I told her I am very proud of her be cause when I saw her wan, tear-streaked face right after Eddie’s announcement that he was leaving home, I wondered if she would be given the courage to carry her heartache.

She replied with great sweetness, “Don’t worry about me or feel sorry for me any longer. I’m truly happy, truly grateful—and oh, so lucky.

“I’m still thin—but not because of any troubles I’ve had. I’m having a little trouble eating—but only because I’m so excited all the time. Just like in Spain—all I seem to want to eat is popcorn and drink Cokes. But I’m seriously going to try to put on a little weight. Got to get in shape to meet the world,” she laughed.

One of the things she has to face in the immediate future, despite her assertion that her broken marriage is in her past, is the imminent marriage of Eddie Fisher and Elizabeth Taylor made possible by Debbie’s permission to grant him a divorce.

This she did at the airport immediately on her return from Europe when she was informed by reporters that Liz and Eddie had the evening before held a press conference in Las Vegas saying they had to have Debbie’s permission to wed in Nevada.

“I will give that permission,” Debbie said, solemn faced. “Then I hope I have heard the end of this.”

She said, “I still feel that way. I don’t want to go on talking about this forever and forever. But I do want to say to you that I do not wish anything bad to anyone. To the contrary, I wish them happiness. I hope they can be as happy as I am.”

Debbie believes firmly in Eddie’s talent as a singer and she expressed sadness that his career has suffered a setback with the loss of his TV show.

“I must have believed in his career and his talent if I was ready to practically put my own career on ice when I was married to him,” she said. “I thought he would go far and become a great star—and I still hope so.”

But that’s past—and it’s her own career that’s very much in the foreground now.

All dressed up and going places

“Even so, you can’t work, work, work all the time,” I reminded this eager beaver.

“Of course not,” she agreed. “I want to travel again—and soon. The only drawback to this is that I don’t want to ever leave the children for any length of time. I missed them so very much the five weeks I was in Europe.

She told me about her nurse Agnes, a German girl, who has been with her and the children for such’a long time, and who is now getting married.

“But she won’t leave me until I have finished my current obligations,” Debbie said. “Isn’t this wonderful loyalty? Baby Todd loves her and loudly calls for ‘Aggie!’ the first thing in the morning at the same time Carrie Frances calls ‘Mommy.’ Agnes and I then both go in different directions to get the children up!” she smiled.

The call came for Debbie to return to the set and she invited me to go with her. What a little clown she is! She took director George Marshall’s hat and put it on her head, executing a few crazy dance steps before taking her place in front of the camera.

But the minute work was called she stopped the nonsense and settled down.

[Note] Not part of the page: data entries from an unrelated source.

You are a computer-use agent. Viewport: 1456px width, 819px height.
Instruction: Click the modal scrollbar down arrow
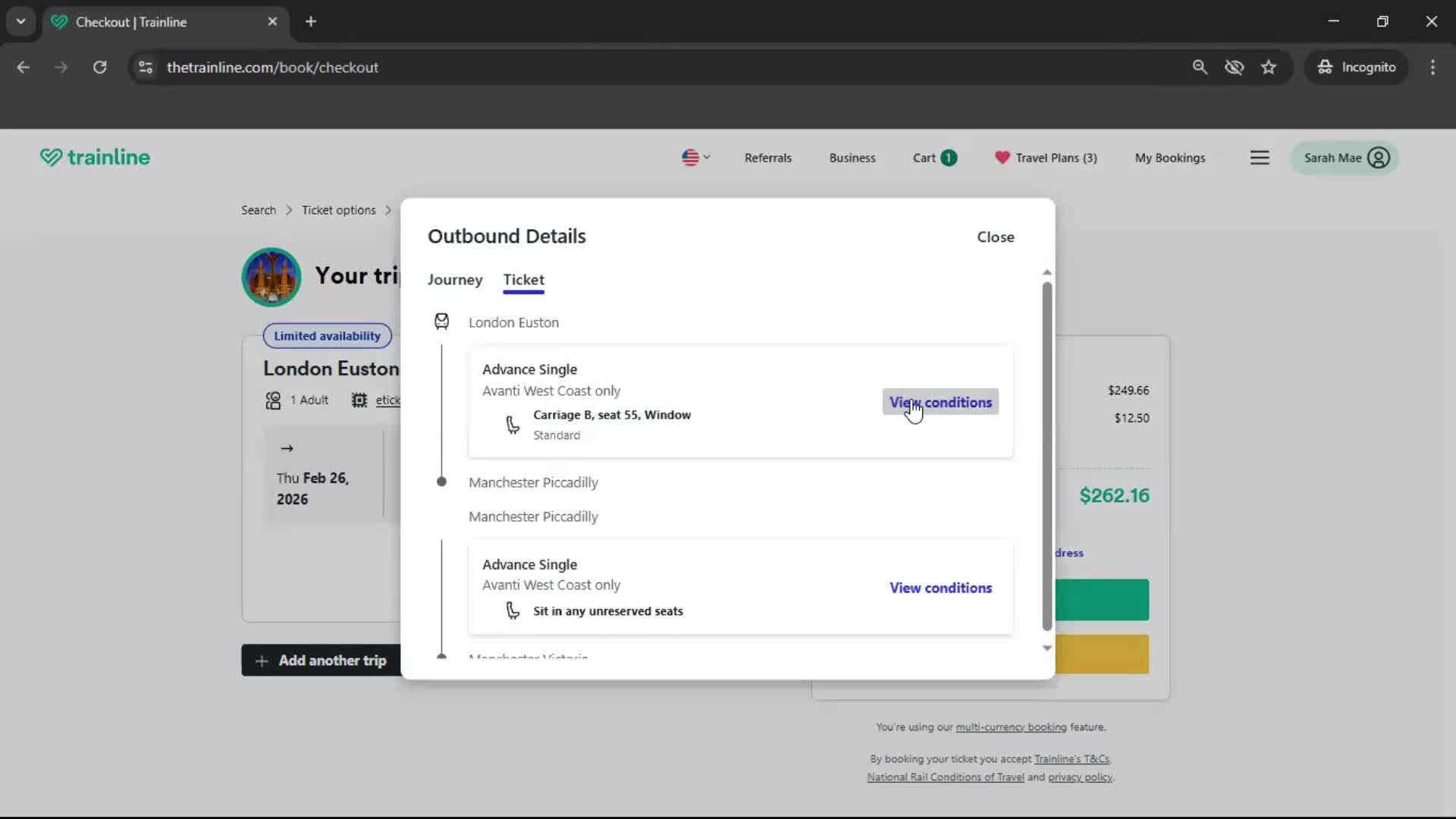click(1047, 649)
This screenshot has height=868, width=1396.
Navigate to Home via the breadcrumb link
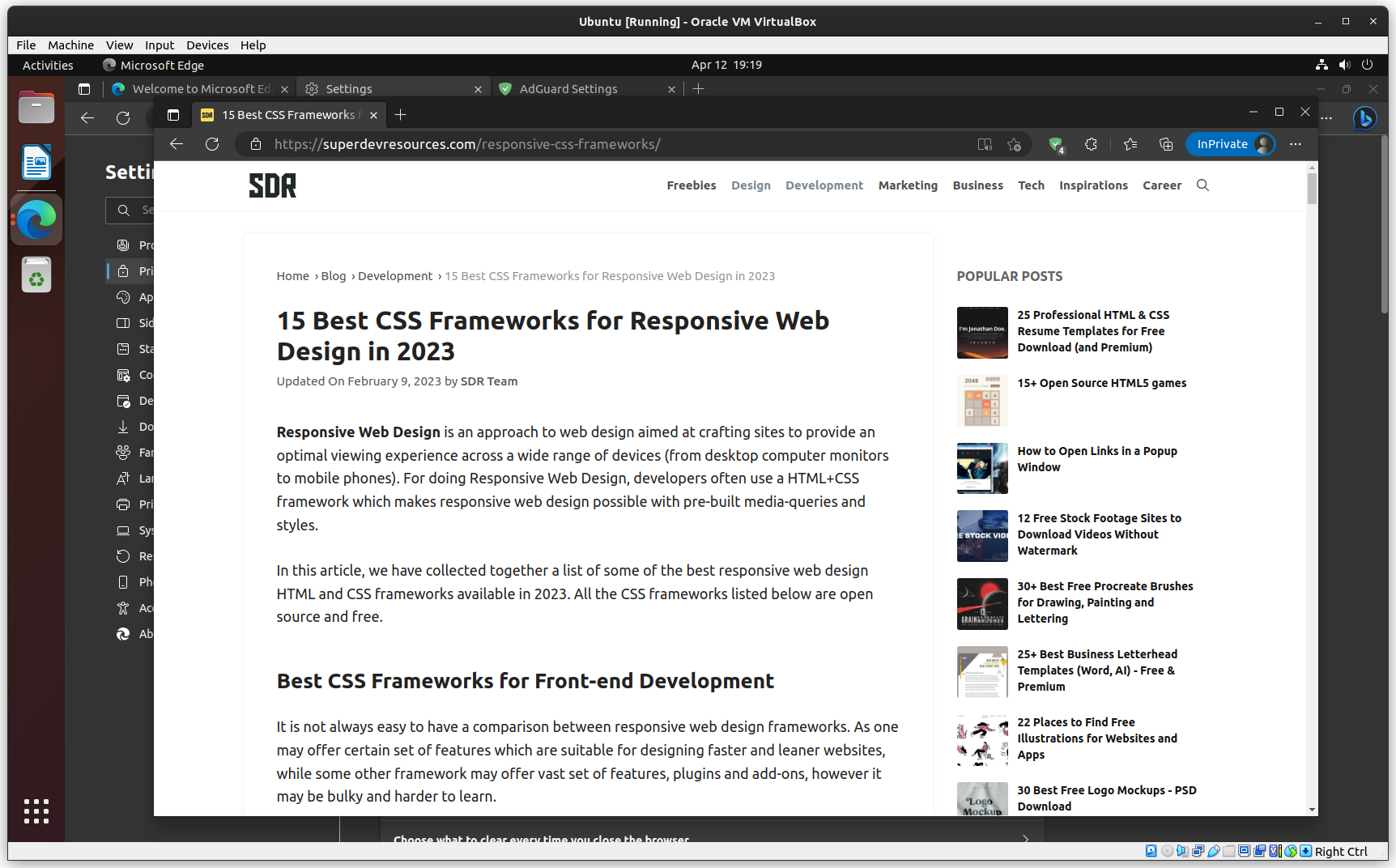(x=292, y=275)
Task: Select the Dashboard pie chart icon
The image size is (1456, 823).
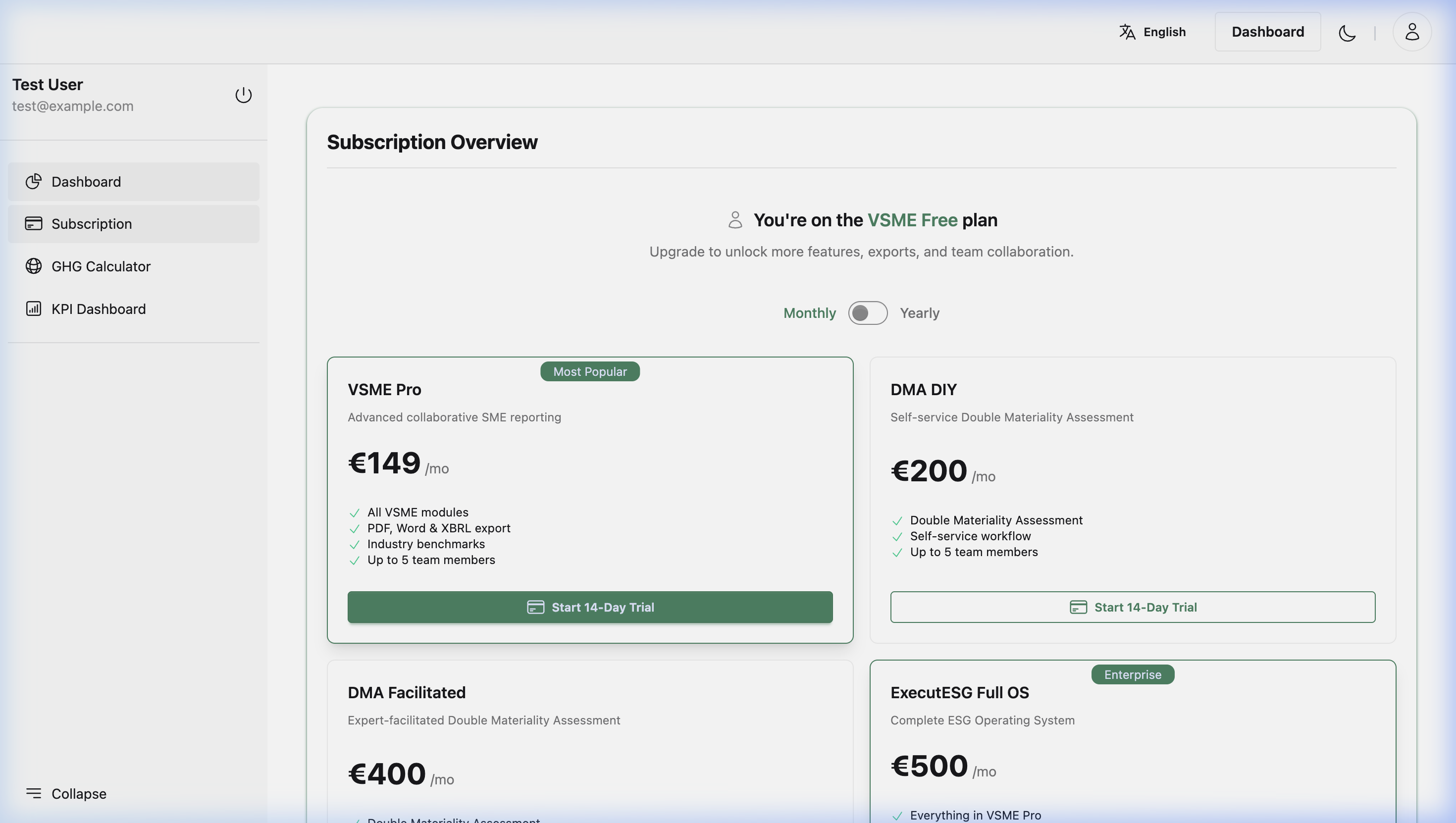Action: pyautogui.click(x=33, y=181)

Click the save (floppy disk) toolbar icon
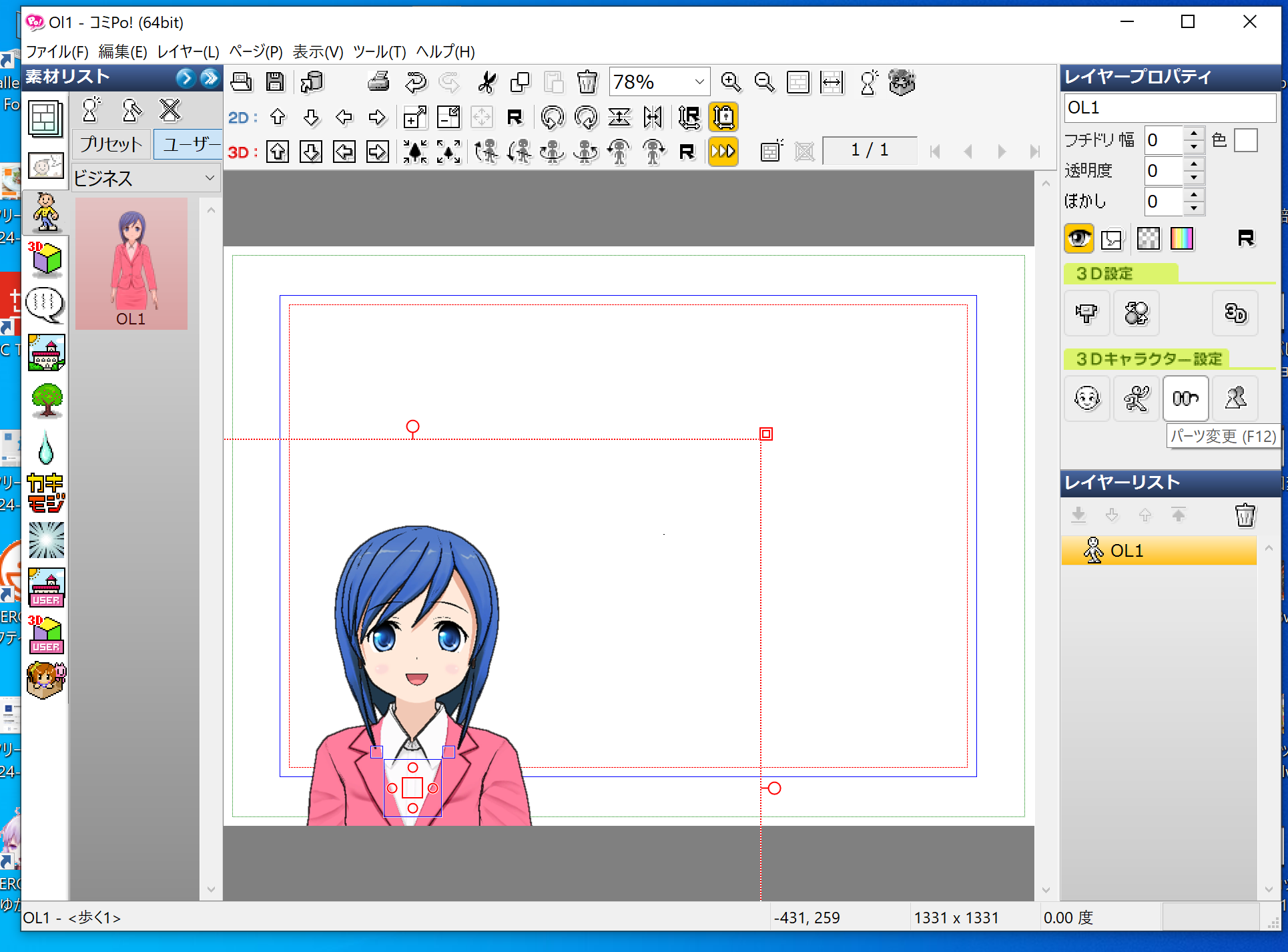tap(275, 82)
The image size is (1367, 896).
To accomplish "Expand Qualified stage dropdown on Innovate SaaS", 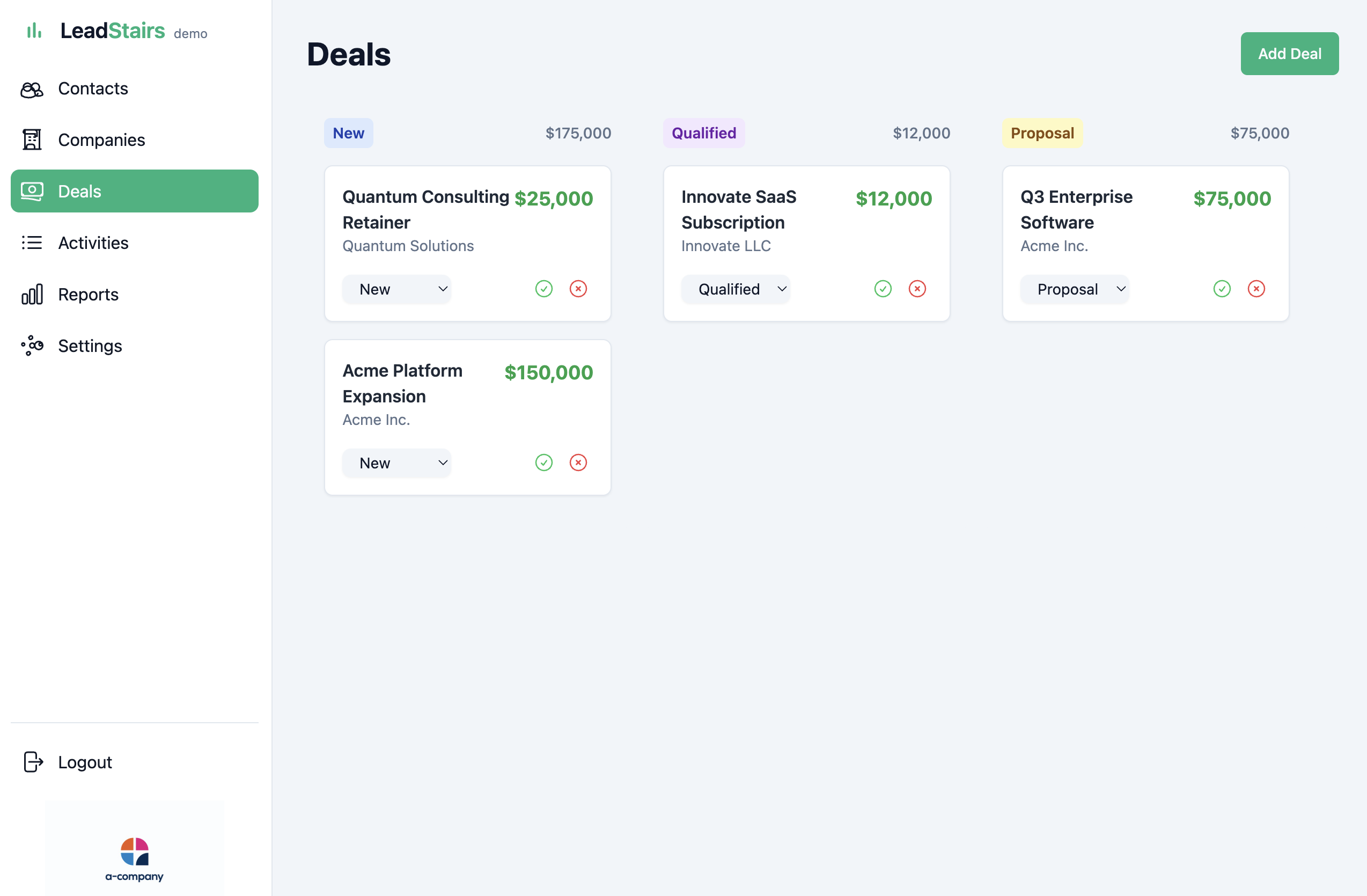I will [x=735, y=290].
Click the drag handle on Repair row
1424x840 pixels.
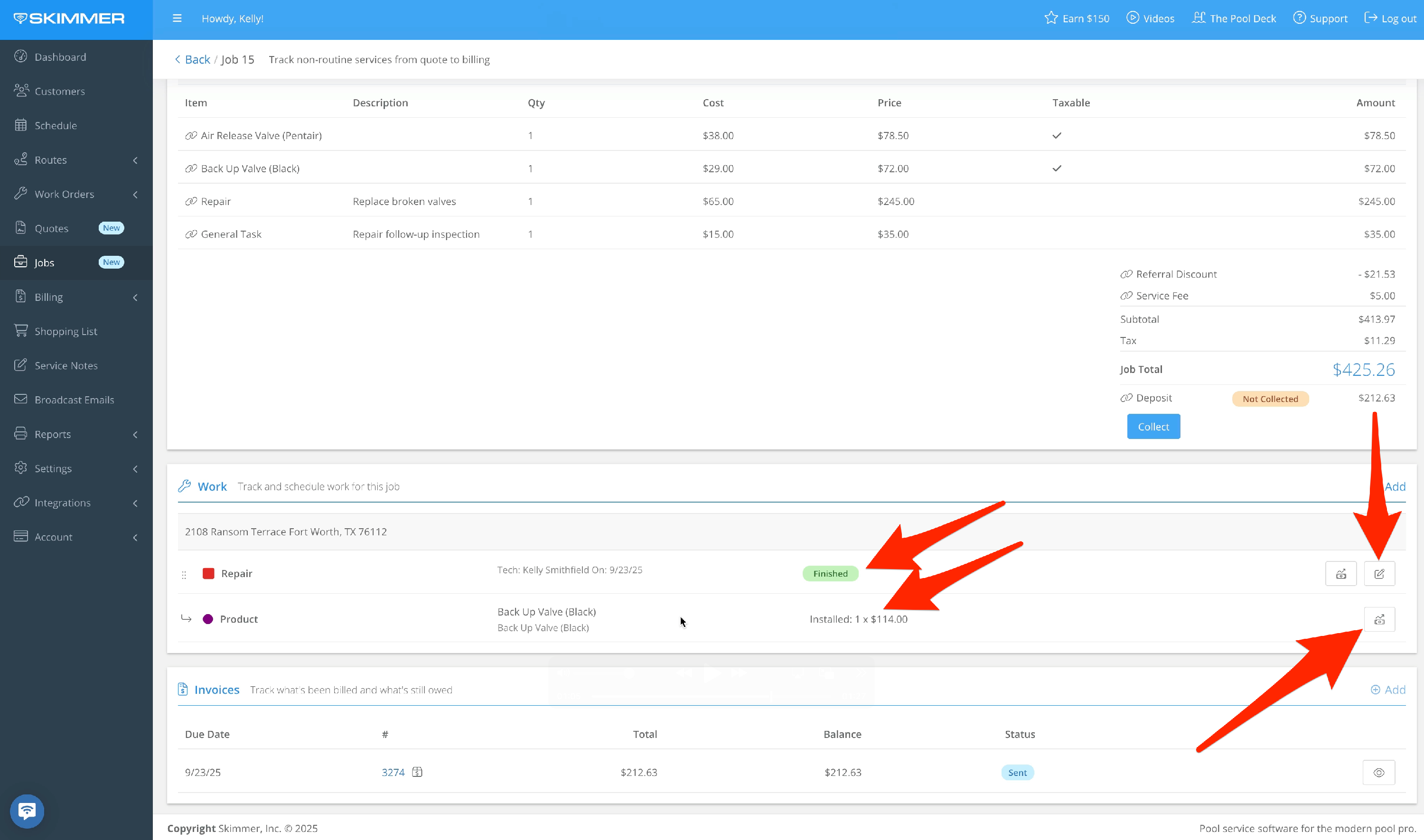(x=184, y=575)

A wardrobe woman helped her into the beautiful green gown she was wearing in this sequence, then Debbie started struggling with the long gloves.

“Get Eva,” she called. “She’ll help me put them on right. Now there’s a long-glove gal!”

Coming over beside me, Debbie gestured to the lovely set, “This beautiful setting is supposed to be Eva’s home in Spain—just a little shack,” she laughed.

The picture I carried of her as I left was that of a laughing, happy Debbie, all dressed up—and definitely going places in more ways than one!